Posted June 16, 2015 - 02:14 PM

#12

In KTM's at least, the FCR TPS carb does supply '3 D' mapping.  The TPS advance curve is superimposed over the built-in factory advance default curve and acts much like the vacuum advance in older cars like gray racer mentioned.  The TPS functions primarily by adding advance under partial throttle and lower RPM conditions.  As the throttle opens up and RPM increases the added advance is gradually reduced to zero and at full throttle the advance follows the factory default curve.  I have actually added an on/off TPS switch on several of my bikes and could not detect any 'seat of the pants' difference.


Edited by Chas_M, June 16, 2015 - 02:16 PM.


  • Krannie McKranface

Posted June 16, 2015 - 03:29 PM

#13

One map.  Referencing RPM and load is what defines a 3D timing map.

 

From an '06 YZ450F manual:

 

That's a 2d map, that adds the ignition curve as an input variable, which it isn't. 

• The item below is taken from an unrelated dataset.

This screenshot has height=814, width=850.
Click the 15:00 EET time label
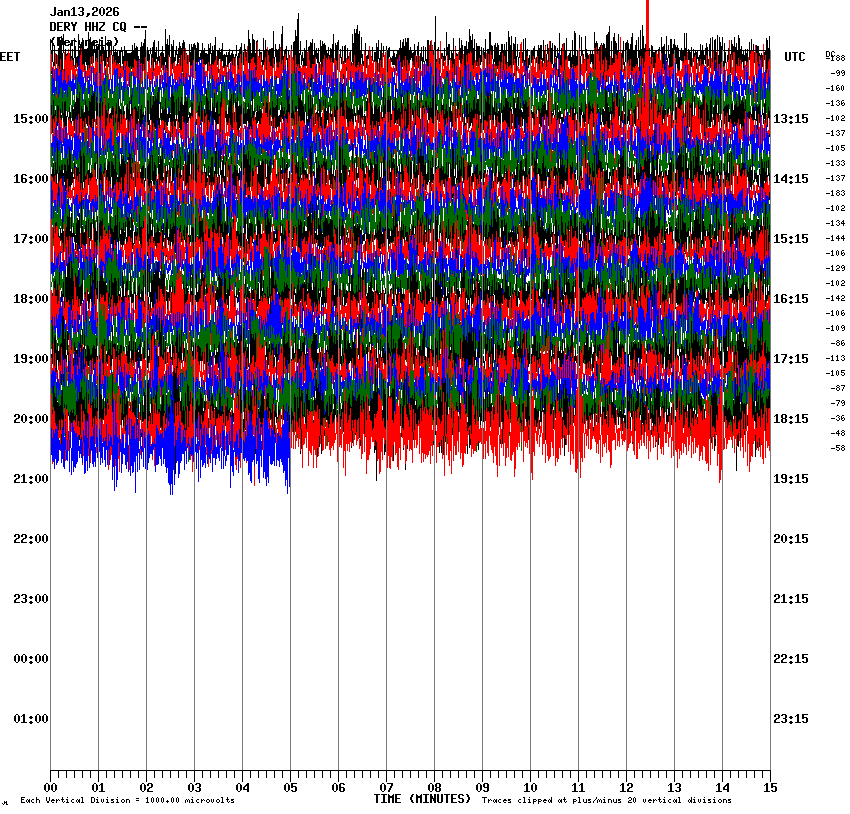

The ignition curve is the result, not a variable.

 

A 3D map would be  RPM, TPS, and Temp, or MAP, or anything else, to put you on the curve of ignition. 



  • WRF-Rowdy

Posted June 16, 2015 - 04:16 PM

#14

That's a 2d map, that adds the ignition curve as an input variable, which it isn't. 

The ignition curve is the result, not a variable.

 

A 3D map would be  RPM, TPS, and Temp, or MAP, or anything else, to put you on the curve of ignition. 

Maybe you guys simply got different words for the same thing.

I'd say ignition advance can be calculated using

A )  0 parameters,  e.g. a fixed value of "degrees before TDC", like old breaker contact ignition w/o vacuum advance, (XT500A)

B ) 1 parameter, advance is a function of rpm (early CDIs like the XT600),   graphically a line (x = input y = output)

C ) 2 parameters, advance calculated for each combination of two input values, like rpm + TPS, (or rpm + MAP, or ..)

       (non EFI WRs), graphically a "3D mountain surface" ( x,y coord are input,  z coord is output)

D ) 3 parameters,  input could be for instance rpm + TPS + MAP

E ) 4 parameters,....

F ) 5 parameters: ignition is calculated using rpm + TPS + MAP + coolant temp + air temp  (EFI WR450F)

 

everything using more than 2 input values to calculate ignition advance cannot be represented graphically.

 

B ) and later won't kick back during starting

C ) and later knows about load

anything reading coolant temp doesn't need a cold start circuitry (if the user manages to hold the throttle open at 3%-ish)

 

You two are just fighting about what to call case C), the old WR400F CDI

reading just rpm + TPS to calculate ignition advance.

That is a 2 parameter function, which can be depicted as 3D graphics.

 

It would be really interesting to see the instruction flow of the EFI WR's ECU. My guess would be:

 

Fuel:

They use an 2D array of rpm + MAP to calculate a base fuel amount.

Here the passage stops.